| WHAT THE TASK REQUIRES |
Keep only the lines from the start of the data through the line containing "Given: Click the repost count 16", and output them exactly.

========

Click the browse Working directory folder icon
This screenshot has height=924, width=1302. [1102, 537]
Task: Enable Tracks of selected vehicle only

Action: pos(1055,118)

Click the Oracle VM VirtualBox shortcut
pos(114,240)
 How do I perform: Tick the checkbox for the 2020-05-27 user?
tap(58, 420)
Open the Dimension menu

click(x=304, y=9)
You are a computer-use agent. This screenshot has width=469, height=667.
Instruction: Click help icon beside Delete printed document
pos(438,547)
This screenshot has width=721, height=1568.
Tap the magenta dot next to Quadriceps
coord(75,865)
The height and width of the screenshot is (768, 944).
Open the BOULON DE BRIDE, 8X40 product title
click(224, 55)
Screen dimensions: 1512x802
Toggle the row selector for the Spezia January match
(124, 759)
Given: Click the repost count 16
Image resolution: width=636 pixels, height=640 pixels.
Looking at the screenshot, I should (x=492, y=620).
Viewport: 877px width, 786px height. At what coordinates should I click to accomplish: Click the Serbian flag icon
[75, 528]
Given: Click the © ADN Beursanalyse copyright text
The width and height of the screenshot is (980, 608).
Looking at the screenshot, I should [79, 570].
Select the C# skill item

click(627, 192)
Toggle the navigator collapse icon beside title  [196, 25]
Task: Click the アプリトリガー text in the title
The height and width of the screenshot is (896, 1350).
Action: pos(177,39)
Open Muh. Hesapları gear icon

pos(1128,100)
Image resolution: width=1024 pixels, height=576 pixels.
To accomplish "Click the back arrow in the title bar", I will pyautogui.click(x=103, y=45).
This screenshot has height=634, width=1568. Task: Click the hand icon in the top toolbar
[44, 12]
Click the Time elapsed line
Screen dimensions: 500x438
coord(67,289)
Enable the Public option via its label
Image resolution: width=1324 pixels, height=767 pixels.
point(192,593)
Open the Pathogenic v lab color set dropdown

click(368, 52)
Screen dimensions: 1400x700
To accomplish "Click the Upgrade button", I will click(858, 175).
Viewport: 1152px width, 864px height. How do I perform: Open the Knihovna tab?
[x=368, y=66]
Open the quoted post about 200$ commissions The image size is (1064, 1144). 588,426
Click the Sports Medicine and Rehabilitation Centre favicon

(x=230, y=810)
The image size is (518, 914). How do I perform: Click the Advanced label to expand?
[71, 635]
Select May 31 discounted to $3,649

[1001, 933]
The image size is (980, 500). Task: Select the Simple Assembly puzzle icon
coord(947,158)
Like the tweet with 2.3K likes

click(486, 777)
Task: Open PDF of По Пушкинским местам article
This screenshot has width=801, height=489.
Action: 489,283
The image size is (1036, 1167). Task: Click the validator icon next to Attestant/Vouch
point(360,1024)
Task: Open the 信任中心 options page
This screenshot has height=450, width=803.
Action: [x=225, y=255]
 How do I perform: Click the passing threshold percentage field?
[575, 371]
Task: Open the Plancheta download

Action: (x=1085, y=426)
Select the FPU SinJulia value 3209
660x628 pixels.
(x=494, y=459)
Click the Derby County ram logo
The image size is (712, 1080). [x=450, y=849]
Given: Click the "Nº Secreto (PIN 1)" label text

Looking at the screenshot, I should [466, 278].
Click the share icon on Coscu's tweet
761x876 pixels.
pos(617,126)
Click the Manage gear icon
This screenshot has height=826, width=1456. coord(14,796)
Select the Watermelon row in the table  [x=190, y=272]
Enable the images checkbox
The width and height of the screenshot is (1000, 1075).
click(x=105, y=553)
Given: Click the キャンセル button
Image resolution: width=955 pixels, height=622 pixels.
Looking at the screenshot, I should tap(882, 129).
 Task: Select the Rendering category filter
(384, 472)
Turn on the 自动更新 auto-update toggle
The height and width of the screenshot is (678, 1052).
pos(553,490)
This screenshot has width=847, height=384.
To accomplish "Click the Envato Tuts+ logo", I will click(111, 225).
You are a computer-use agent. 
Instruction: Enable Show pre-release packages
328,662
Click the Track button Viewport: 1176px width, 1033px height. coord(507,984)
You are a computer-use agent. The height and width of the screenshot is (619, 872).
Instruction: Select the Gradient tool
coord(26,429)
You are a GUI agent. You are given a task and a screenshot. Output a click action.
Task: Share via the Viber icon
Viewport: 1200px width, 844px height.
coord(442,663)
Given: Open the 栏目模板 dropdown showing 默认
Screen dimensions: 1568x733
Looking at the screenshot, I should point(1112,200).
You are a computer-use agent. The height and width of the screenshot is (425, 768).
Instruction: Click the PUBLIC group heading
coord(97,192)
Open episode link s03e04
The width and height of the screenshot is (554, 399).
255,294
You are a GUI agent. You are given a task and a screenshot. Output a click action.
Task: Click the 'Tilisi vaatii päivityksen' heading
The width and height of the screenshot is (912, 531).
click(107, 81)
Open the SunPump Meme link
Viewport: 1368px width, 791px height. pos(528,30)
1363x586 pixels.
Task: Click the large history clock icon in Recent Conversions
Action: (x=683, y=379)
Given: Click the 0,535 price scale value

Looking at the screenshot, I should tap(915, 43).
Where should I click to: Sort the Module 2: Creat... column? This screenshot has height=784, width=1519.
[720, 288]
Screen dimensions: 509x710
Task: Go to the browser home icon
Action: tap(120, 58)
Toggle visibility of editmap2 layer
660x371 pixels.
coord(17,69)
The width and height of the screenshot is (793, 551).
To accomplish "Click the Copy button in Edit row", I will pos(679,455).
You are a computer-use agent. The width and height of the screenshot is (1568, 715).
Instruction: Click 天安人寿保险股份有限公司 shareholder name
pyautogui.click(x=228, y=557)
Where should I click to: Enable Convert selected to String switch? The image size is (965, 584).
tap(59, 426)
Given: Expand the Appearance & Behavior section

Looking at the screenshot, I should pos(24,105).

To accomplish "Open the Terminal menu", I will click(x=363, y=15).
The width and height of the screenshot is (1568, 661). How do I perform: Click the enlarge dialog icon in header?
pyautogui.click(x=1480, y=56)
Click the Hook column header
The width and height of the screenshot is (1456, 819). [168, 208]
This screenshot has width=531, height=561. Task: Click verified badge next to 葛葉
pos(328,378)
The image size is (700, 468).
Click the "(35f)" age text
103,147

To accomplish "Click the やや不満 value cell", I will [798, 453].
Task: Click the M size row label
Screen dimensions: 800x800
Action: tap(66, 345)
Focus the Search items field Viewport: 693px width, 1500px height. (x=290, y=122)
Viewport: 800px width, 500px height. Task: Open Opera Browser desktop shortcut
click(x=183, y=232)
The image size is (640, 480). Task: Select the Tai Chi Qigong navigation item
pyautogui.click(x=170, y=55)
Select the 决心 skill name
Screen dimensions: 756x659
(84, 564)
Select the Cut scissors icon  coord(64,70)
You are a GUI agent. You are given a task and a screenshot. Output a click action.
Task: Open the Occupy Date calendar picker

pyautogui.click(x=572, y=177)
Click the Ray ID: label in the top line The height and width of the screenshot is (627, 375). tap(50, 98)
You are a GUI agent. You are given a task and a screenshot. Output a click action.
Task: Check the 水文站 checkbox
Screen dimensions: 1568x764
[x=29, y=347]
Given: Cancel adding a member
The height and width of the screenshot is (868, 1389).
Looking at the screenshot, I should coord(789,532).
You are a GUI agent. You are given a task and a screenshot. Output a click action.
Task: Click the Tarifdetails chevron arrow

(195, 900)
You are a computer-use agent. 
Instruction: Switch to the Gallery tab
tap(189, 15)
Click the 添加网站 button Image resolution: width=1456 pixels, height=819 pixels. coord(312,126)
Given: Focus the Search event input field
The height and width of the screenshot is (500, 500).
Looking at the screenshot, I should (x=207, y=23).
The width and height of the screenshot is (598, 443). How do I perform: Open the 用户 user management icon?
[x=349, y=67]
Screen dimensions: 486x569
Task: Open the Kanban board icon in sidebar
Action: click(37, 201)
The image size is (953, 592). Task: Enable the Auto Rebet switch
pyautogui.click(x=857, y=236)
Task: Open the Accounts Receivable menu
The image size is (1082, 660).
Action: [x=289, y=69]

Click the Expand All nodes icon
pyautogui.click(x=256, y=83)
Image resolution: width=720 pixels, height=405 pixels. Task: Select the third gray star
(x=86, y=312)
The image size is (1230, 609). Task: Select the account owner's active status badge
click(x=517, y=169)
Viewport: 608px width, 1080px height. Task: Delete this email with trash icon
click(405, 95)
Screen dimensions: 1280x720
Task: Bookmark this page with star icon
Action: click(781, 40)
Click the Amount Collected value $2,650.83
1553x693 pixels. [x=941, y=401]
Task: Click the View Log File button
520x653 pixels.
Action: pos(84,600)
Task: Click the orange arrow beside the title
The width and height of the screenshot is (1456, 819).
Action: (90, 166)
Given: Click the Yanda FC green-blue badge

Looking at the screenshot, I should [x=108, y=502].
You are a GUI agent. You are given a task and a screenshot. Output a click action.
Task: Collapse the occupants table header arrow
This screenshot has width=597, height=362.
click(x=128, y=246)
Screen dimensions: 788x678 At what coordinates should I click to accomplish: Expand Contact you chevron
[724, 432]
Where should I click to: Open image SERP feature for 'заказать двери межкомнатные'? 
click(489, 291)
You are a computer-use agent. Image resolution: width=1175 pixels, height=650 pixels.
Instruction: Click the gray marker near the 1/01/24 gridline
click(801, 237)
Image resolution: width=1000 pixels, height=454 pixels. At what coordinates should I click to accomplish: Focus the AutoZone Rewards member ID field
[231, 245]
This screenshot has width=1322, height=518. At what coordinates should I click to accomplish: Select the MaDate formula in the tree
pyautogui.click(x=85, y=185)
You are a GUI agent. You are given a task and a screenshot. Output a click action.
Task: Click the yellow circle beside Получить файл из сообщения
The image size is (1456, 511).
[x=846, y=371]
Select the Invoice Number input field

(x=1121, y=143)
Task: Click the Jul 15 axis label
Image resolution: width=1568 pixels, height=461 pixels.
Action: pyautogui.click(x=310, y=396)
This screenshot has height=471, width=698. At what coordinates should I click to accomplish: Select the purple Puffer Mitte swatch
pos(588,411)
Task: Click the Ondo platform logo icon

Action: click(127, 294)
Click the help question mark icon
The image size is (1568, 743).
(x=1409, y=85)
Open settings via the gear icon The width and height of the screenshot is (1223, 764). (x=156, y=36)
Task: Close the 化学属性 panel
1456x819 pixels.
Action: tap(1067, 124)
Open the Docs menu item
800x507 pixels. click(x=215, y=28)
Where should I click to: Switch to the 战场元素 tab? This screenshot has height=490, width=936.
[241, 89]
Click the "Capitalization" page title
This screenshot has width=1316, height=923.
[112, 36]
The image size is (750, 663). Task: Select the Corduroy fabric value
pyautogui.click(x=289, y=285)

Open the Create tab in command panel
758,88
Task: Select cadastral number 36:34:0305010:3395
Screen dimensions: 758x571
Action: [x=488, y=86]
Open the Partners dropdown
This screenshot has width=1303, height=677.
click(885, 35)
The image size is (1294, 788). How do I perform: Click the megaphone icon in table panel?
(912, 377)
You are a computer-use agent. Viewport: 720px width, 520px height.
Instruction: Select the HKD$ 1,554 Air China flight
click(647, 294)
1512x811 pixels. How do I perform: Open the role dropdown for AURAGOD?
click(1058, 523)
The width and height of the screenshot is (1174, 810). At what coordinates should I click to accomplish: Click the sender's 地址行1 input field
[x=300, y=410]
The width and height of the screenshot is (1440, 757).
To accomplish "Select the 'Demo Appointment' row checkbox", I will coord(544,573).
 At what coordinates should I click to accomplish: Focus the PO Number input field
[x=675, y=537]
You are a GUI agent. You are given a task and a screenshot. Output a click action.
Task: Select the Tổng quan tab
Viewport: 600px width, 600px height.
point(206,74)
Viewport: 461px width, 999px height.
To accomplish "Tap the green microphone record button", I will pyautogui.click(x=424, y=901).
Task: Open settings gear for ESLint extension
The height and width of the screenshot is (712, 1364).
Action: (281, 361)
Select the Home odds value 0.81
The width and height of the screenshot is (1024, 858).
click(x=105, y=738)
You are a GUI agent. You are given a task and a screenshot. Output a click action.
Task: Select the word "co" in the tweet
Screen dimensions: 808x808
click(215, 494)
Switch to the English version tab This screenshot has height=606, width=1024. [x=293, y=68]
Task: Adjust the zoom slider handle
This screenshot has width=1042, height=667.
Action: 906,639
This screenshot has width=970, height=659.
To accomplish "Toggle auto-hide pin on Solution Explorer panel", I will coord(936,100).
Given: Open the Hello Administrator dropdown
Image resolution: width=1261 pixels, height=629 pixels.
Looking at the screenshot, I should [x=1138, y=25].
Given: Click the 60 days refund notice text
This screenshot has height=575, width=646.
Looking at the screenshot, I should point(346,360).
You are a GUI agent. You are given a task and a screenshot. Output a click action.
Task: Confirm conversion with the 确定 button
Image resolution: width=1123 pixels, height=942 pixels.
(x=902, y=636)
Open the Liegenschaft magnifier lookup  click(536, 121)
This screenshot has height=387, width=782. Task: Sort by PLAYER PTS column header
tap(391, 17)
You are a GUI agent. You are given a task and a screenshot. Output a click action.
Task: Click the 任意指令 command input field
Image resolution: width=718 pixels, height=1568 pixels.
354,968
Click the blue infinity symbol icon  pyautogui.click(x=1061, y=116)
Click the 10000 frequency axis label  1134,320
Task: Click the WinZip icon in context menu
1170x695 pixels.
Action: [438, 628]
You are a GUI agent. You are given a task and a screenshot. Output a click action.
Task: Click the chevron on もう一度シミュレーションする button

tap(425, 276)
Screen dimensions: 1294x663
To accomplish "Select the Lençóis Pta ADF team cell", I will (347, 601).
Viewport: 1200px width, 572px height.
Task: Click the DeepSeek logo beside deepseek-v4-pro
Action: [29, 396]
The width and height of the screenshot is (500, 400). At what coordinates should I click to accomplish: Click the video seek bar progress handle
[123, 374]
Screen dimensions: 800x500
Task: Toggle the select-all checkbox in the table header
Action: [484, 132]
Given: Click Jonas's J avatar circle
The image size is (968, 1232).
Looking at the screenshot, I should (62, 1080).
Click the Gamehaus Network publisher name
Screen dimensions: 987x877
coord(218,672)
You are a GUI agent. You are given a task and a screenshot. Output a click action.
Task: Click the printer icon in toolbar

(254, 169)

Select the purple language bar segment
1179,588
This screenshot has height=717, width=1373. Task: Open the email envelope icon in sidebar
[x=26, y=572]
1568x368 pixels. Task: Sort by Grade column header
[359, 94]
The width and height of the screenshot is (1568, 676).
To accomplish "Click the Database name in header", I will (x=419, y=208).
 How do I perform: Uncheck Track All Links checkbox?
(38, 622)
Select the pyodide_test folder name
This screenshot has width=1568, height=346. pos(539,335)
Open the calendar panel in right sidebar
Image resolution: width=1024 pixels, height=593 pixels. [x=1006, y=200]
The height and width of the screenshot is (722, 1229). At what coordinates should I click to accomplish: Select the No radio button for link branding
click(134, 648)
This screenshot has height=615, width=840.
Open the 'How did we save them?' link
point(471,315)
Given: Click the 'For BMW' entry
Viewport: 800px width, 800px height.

========

| EXERCISE OUTPUT |
Click the browse Working directory folder icon
This screenshot has height=924, width=1302. [1102, 537]
Task: Enable Tracks of selected vehicle only

Action: pos(1055,118)

Click the Oracle VM VirtualBox shortcut
pos(114,240)
 How do I perform: Tick the checkbox for the 2020-05-27 user?
tap(58, 420)
Open the Dimension menu

click(x=304, y=9)
You are a computer-use agent. This screenshot has width=469, height=667.
Instruction: Click help icon beside Delete printed document
pos(438,547)
This screenshot has width=721, height=1568.
Tap the magenta dot next to Quadriceps
coord(75,865)
The height and width of the screenshot is (768, 944).
Open the BOULON DE BRIDE, 8X40 product title
click(224, 55)
Screen dimensions: 1512x802
Toggle the row selector for the Spezia January match
(124, 759)
Given: Click the repost count 16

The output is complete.